By the way, the concept of four-velocity itself can be problematic, since it doesn't really work for light (no proper time so no derivative wrt proper time). However, the four-momentum is well-defined for light. Also, four-velocities are not additive but four-momenta are. When at all possible it is better to work with four-momenta rather than four-velocities since it seems more fundamental and more general. For massive particles then the four-velocity is simply p/|p| where p is the four-momentum and |p| is the rest mass. Essentially it is the unit-four-vector in the "direction" of the four-momentum.

 

[granpa]

but, but, but... four momentum is four velocity times the rest mass which is constant.

 

[granpa]

so what is the velocity addition law for proper velocity?

 

[granpa]

http://Newton.umsl.edu/~run/traveler.html

, if one adds proper velocities w' = gamma' v' and w = gamma v to get relative proper velocity w'', one finds simply that the coordinate velocity factors add while the gamma-factors multiply,

w''=(gamma'*gamma)(v'+v)

 

[Dale]

but, but, but... four momentum is four velocity times the rest mass which is constant.

Yes, you are correct. We are saying the same thing. It might help to write the expressions. I said:
v = p/|p|

And you said:
p = |p| v

Which are mathematically equivalent.

 

[snoopies622]

So if I understand this correctly...

Suppose there are two balls and a compressed spring between them, each with a rest mass of m_0. The four-momenta are

&lt;m_0 c, 0, 0, 0&gt; \\ &lt;m_0 c, 0, 0, 0&gt; \\ &lt;m_0 c, 0, 0, 0&gt;.

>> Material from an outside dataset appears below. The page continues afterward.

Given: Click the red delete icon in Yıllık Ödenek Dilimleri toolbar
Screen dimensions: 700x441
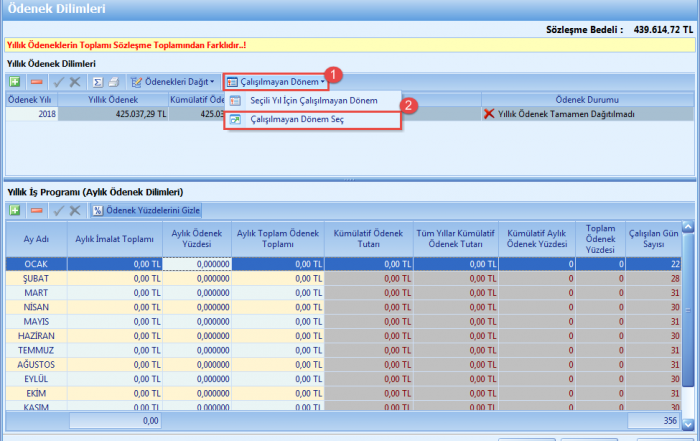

After the spring is released, the balls fly off in opposite directions each with speed v. Since four-momentum is conserved, we now have

&lt;m_0 c \gamma, -m_0 v \gamma, 0, 0&gt; \\ &lt;m_0 c (3-2\gamma), 0, 0, 0&gt; \\ &lt;m_0 c \gamma, m_0 v \gamma, 0, 0&gt; where \gamma = (1-v^2/c^2)^{-1/2}

and the spring now weighs m_0 g (3-2 \gamma) instead of m_0 g.

Is this correct?

 

[Dale]

Yes, a compressed spring has slightly less mass than an uncompressed one.

 

[granpa]

but, but, but... four momentum is four velocity times the rest mass which is constant.

Yes, you are correct. We are saying the same thing. It might help to write the expressions. I said:
v = p/|p|

And you said:
p = |p| v

Which are mathematically equivalent.

but you said 'four-velocities are not additive but four-momenta are'.

 

[Dale]

but you said 'four-velocities are not additive but four-momenta are'.

That is correct. The expression x/|x| describes the unit vector in the direction of x. So v = p/|p| means that v is the unit vector in the direction of p. Unit vectors are never additive because the sum of two unit vectors is not in general a unit vector.